(LOZ). Wer schön sein will, muss leiden. Das gilt schon seit dem 16. Jahrhundert, als Frauen sich in enge Korsetts schnürten, die ihnen die Luft abschnitten. Männer und Frauen trugen außerdem üppige, schwere Perücken, unter denen die Kopfhaut juckte. Zudem musste der Kopf eine schwere Last tragen, sodass Nackenschmerzen die Folge waren. Aber auch heute noch ist das Sprichwort aktuell. Denn auch einige aktuelle Trends sind zwar schön anzusehen, schaden aber der Gesundheit.


Flanking
Entblößte Fesseln, und das zu jeder Jahreszeit. Wer im Trend liegen möchte, krempelt die Hosenbeine hoch, sodass die nackten Knöchel zu sehen sind. Ganz gleich, welche Temperatur das Thermometer anzeigt - wer schön sein will, muss leiden. Doch dass dieser Trend schädlich sein kann, wissen die wenigsten.
Egal, wie dick man sich einpackt: Bleiben die Knöchel frei, friert der Körper trotzdem - und gerät dadurch unter Stress.

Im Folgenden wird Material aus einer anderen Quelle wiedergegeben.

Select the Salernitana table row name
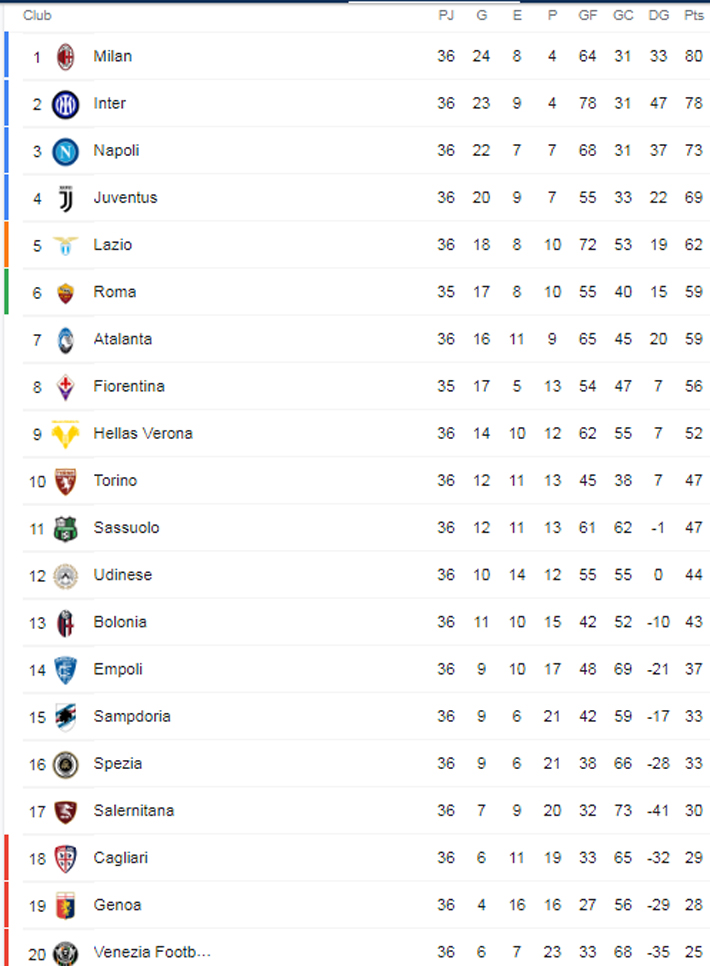710x966 pixels. [x=133, y=810]

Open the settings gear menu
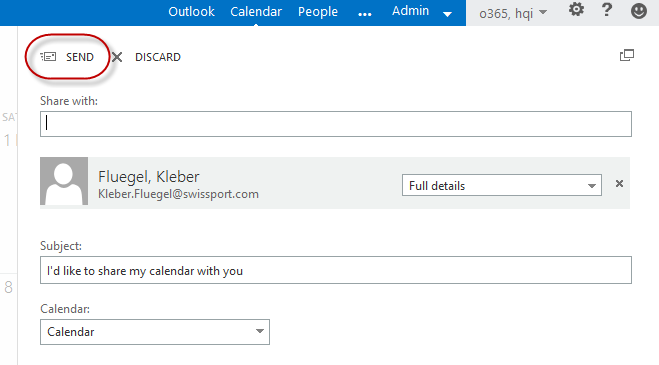click(576, 10)
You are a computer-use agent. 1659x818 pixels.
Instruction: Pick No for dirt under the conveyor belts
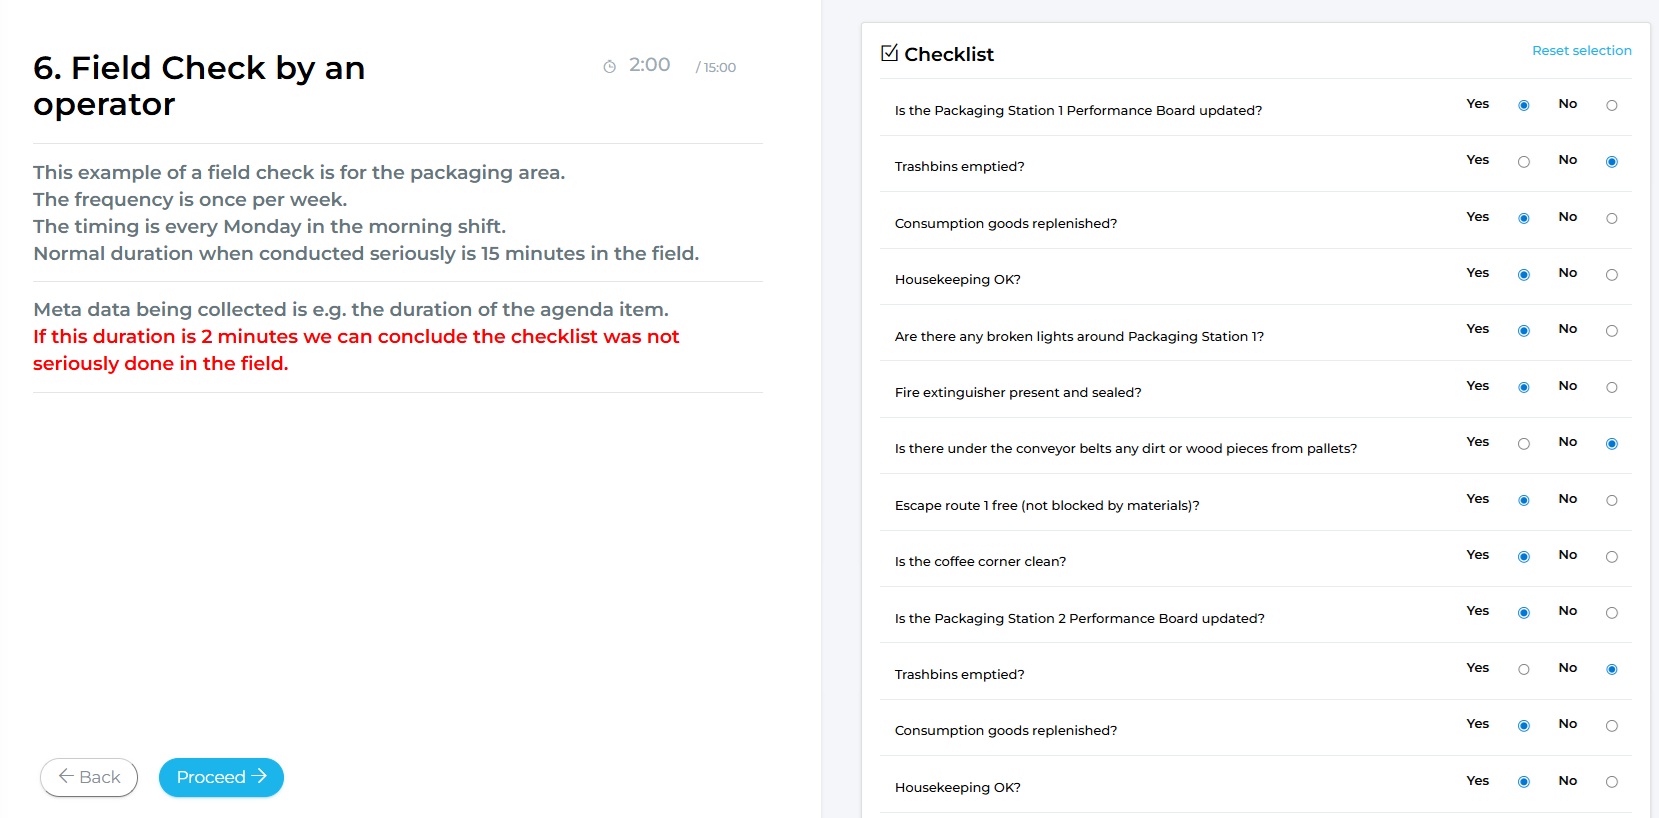[x=1611, y=444]

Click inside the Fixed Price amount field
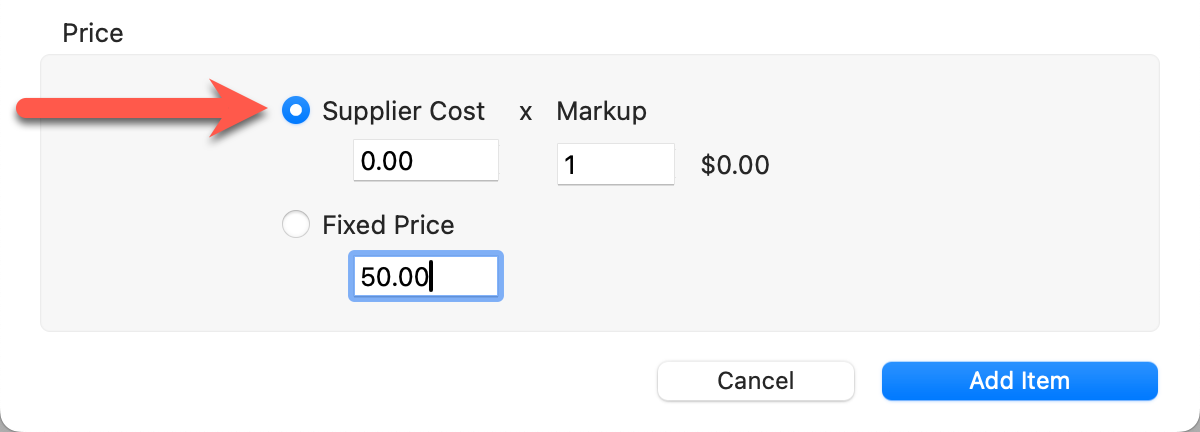[x=426, y=277]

Das wiederum schwächt das Immunsystem und macht den Körper anfälliger für eine Erkältung oder sogar für Infektionen wie eine Blasenentzündung. In der kalten Jahreszeit sollte man kurze Hosen also lieber vermeiden und darauf achten, dass die Knöchel bedeckt sind.
Große Menschen machen den Flanking-Trend oft unfreiwillig mit, vor allem große Frauen. Der Grund: Die Hosen im Standardsortiment sind ihnen meist zu kurz. Spätestens in der kalten Jahreszeit sollten sie daher darauf achten, nur zu speziellen Exemplaren für große Frauen zu greifen. Die Zeit für Flanking ist erst wieder gekommen, wenn sich die Frühlingssonne blicken lässt.

Bauchfrei
Während bei sommerlichen Temperaturen nichts gegen sogenannte Crop Tops einzuwenden ist, ist ab Herbst von bauchfrei abzuraten. Das gilt auch dann, wenn die Tops lange Ärmel und einen Rollkragen haben. Schließlich sind die Nieren unbedeckt - und wenn die Becken- und Bauchpartie auskühlt, riskiert man eine Blasenentzündung. Wer im Winter auf Crop Tops nicht verzichten möchte, sollte wenigstens zur High-Waist-Hose greifen, in der Hüfte und Nieren gut geschützt sind.

XXL-Taschen
Große Taschen sind praktisch, denn schließlich passt alles hinein, was man benötigt: Portemonnaie, Schlüssel, Handy, Wasserflasche, Taschentücher, Make-up, Terminplaner und so weiter. Doch gesund ist das nicht. Abgesehen davon, dass die schwere Last Rücken- und Nackenbeschwerden auslösen kann, wird der Körper beim Tragen einer Tasche einseitig belastet. Das wiederum kann schmerzhafte Fehlstellungen und Schäden an Rücken und Hüfte hervorrufen. Besser ist es daher, zu einem Rucksack oder einer kleineren Tasche zu greifen.